___ Selected passage ___

Most current methods for understanding the world through AI are limited to short text sequences or brief image and video clips. This limitation restricts AI’s ability to grasp complex aspects of our world that aren’t easily captured in short formats. Moreover, these models struggle with processing detailed, long-form language and visual tasks. To enhance learning from lengthy video and language sequences, it’s essential to develop a model capable of handling millions of tokens in a single sequence. Yet, the challenge lies in the immense memory requirements, computational demands, and the scarcity of appropriate large-scale datasets.
Large World Model(LWM)
LWM seeks to overcome these obstacles by adopting a holistic approach that combines the rich, dynamic information available in video sequences with textual data. This strategy is focused on fostering a deeper understanding of both human knowledge expressed through language and the nuanced, often complex realities of the physical world. By doing so, LWM aims to enhance AI’s ability to perform a wider array of tasks, offering more substantial assistance to humans across different domains.
LWM addresses these challenges head-on by training a significant autoregressive transformer model designed to work with up to a million tokens at a time, building on the foundation of the advanced Llama2 7B. This ambitious goal is achieved by adopting a multi-faceted approach divided in two fundamental steps:
1. Expanding the context window to 1 million tokens through extensive text sources like books.
2. Performing joint training across varied long multimodal sequences, including combinations of text, images, videos, and literature.
1) Stage I: Developing Long-Context Language Models
The initial stage is dedicated to creating LWM-Text and LWM-Text-Chat, focusing on long-context language models. This is achieved by progressively training on data with increasing sequence lengths, utilizing innovative techniques like RingAttention for efficient processing and modified positional encoding to handle the extended lengths.
Addressing Scalability and Memory Issues
Handling long documents presents a significant challenge due to memory limitations and the computational burden of traditional attention mechanisms. LWM leverages RingAttention, which introduces block-wise computation for scalability, and integrates FlashAttention with Pallas optimization for enhanced performance. This approach ensures efficient use of resources, allowing for theoretically unlimited context sizes depending on available hardware.
Progressive Training for Efficiency
Despite the ability to process long documents, the computational cost remains a concern. LWM employs a progressive training strategy, beginning with shorter sequences of 32K tokens and incrementally increasing to 1 million tokens. This method conserves computational resources by focusing on shorter-range dependencies before tackling longer sequences, enabling the model to learn from a significantly larger volume of tokens than would be possible with direct training on maximum length sequences from the start.

___

Set problem A:
Translate this sentence from the passage about the Large World Model into Spanish: "Despite the ability to process long documents, the computational cost remains a concern."
Set problem B:
According to the passage about the Large World Model, why does LWM start training on 32K-token sequences and only gradually move up to 1 million tokens? Answer in one to three sentences.
Set problem C:
Continue the passage about the Large World Model from the point where it stops.

___ Material provided ___

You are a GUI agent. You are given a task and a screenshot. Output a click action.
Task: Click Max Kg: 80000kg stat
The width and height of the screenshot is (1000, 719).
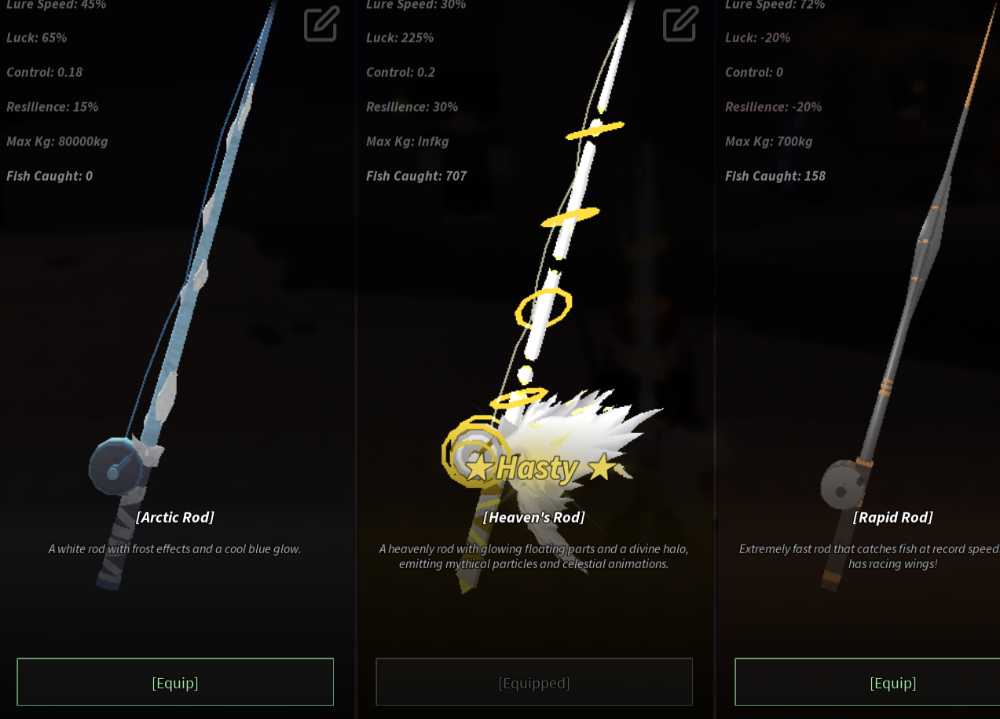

___

Task result A:
A pesar de la capacidad de procesar documentos largos, el costo computacional sigue siendo una preocupación.

Task result B:
Starting with shorter sequences saves computational resources, because the model learns shorter-range dependencies before it handles longer sequences. This lets it learn from far more tokens than it could if it trained on maximum-length sequences from the beginning.

Task result C:
2) Stage II: Enhancing Vision-Language Model Capabilities
The second phase broadens LWM’s scope by integrating long video and language sequences into the training process. This includes architectural adjustments to accommodate vision input and discussions on training with various sequence lengths. By fine-tuning the language model on vision-language data, LWM significantly improves its understanding of complex, lengthy sequences.
Core Architecture
At its core, LWM operates as an autoregressive transformer capable of processing sequences with millions of tokens. Video frames are tokenized and combined with text tokens for processing, with special delimiters used to distinguish between image and text inputs. This setup allows LWM to train across multiple modalities, from text and images to videos, enhancing its ability to tackle diverse and complex tasks involving extensive language and visual data.
The Results
LWM displays a remarkably diverse set of capabilities across different tasks.
Let’s look at a few examples:
1) Long Video Understanding
LWM is trained to attend long sequences of up to 1M tokens which results in advanced understanding of long videos. Take a look at the following image which highlights comprehension over a 1 hour long video:
2) Text-to-Image Generation
LWM uses autoregressive methods to generate images from text prompts.
3) Text-to-Video Generation
Similarly, LWM can generate videos from text prompts also autoregressively.
4) Image Based Conversation
LWM is able to reason and answer questions about images.
LWM provides a strong foundation for building models that understand world models by combining video and images. LWM uses Ring Attention as a mechanism for scaling training dataset for sequences of up to 1M tokens which drastically improve the ability of these models to interact with long videos. The model represents another important step in multimodal AI. Looking forward to see this research expanded into new areas.